At one-month-old, my daughter has discovered how to kick off the covers. This delights her and she does it often, leaving her mother obsessed with room temperatures and blankets.
According to my favorite parenting book, the room temperature should be set between 70 degrees and 75 degrees for the baby to thrive.
A second parenting book sets the temperature at precisely 74 degrees.
My doctor is not so concerned with room temperature, but prefers the child be dressed in one more layer of clothing than I am.
No matter what the baby is wearing, my mother wants to add one more blanket.
My husband walks around our house drinking ice water and secretly (he thinks) plays with the thermostat controls.
It is my job to sift through all this information and decide the right temperature.

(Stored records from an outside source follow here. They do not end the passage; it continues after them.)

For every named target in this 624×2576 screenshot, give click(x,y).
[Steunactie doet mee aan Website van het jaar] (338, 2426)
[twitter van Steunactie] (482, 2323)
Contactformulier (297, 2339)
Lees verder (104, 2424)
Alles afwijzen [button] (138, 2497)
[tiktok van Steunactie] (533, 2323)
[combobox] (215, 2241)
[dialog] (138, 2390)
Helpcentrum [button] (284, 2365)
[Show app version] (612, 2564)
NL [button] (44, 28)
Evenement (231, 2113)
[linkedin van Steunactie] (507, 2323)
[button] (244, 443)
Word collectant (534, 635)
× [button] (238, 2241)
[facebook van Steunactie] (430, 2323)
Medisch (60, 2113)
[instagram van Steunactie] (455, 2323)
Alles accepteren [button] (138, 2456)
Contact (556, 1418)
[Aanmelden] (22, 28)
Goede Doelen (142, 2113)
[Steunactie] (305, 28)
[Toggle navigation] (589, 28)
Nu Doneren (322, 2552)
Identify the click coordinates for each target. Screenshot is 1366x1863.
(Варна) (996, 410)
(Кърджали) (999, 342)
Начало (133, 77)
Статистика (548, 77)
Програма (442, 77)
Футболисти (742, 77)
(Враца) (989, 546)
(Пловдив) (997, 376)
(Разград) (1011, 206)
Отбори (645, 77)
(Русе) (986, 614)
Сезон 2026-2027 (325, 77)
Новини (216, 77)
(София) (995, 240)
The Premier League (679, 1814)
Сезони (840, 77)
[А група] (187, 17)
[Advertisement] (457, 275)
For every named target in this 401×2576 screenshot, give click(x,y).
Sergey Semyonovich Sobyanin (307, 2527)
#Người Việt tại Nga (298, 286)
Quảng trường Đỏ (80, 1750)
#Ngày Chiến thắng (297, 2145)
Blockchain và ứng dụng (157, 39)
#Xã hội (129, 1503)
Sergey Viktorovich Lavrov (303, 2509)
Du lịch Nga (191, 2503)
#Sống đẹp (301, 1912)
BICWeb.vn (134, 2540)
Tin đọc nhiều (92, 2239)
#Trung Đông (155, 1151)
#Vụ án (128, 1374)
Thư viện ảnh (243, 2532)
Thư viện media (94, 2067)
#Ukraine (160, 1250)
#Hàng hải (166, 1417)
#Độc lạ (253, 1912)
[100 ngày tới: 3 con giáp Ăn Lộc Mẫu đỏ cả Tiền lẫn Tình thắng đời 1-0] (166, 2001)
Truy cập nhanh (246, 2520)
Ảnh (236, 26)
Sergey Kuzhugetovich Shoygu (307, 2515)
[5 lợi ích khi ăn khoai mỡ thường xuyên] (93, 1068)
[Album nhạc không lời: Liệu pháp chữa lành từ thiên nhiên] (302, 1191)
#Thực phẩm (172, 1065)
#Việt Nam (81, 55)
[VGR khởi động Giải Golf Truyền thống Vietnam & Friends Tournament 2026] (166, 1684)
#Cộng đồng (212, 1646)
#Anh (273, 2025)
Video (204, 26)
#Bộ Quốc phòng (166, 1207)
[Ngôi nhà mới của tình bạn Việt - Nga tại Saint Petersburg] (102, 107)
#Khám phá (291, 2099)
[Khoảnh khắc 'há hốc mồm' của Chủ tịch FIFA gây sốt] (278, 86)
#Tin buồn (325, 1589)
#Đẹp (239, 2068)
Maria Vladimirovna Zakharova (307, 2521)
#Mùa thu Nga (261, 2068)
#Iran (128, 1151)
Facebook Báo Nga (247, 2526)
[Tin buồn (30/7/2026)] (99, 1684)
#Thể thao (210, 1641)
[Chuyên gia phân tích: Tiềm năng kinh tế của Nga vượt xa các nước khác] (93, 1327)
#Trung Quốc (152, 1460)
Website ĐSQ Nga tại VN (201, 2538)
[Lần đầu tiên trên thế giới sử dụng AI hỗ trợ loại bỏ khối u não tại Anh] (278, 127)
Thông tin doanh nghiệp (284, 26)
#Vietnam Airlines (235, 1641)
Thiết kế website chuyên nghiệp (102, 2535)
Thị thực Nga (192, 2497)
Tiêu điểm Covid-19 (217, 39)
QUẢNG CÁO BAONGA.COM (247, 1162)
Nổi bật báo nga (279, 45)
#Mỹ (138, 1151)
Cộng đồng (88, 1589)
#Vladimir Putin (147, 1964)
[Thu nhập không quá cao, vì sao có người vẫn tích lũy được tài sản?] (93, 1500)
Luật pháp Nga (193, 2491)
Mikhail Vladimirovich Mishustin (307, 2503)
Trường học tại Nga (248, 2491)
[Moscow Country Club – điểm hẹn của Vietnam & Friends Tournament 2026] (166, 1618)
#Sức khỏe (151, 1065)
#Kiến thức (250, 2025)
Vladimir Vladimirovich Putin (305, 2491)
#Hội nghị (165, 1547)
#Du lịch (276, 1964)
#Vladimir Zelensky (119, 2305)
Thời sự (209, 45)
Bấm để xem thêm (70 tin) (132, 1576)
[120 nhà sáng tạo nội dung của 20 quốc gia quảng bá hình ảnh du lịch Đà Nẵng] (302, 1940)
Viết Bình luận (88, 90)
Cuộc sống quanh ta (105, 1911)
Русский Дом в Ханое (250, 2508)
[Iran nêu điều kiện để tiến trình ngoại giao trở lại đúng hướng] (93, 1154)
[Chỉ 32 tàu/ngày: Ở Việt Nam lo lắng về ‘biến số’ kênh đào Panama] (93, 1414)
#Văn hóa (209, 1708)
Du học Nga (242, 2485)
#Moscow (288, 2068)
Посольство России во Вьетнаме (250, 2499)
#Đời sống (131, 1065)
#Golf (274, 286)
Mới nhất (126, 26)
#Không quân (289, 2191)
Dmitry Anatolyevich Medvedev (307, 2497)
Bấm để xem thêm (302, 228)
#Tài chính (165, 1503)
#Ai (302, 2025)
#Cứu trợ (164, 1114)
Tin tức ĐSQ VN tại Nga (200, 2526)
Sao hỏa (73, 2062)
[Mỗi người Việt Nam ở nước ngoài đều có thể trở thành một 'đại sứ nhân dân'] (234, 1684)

It is my job to protect my daughter, whether it’s from the cold, her own desire to kick off her covers or well-meaning experts and grandmothers.
As a nation, we allow the government to protect us via laws-whether it’s through warnings on cigarette labels or through rules designed to prevent monopolies.
With the second merger announced between two Baby Bells this month, questions are being raised about whether telecommunications providers will have too much power and what is best for consumers. One analyst notes that the merged Bell Atlantic/Nynex will be a 2,000-pound gorilla, able to compete with all the other 2,000-pound gorillas out there.
Congress passed telecommunications reform legislation earlier this year designed to increase competition in the marketplace, albeit between 2,000-pound gorillas.
The Bell companies obviously believe it is in their best interests to merge.
Union officials believe mergers are only in the public’s best interest if they create jobs.
Everyone has their own idea of what is ultimately best for the consumer. Previously, Judge Harold Greene decided what was best for the consumer in all Baby Bell-related matters and mergers were not condoned.
Now the Justice Department will separately study the proposed mergers between SBC Communications Inc. and Pacific Telesis Group and Bell Atlantic and Nynex to ensure these combined companies are in the public’s interest-or at least allowed under our laws.
In a few short years, the consumer will know who has protected their interests.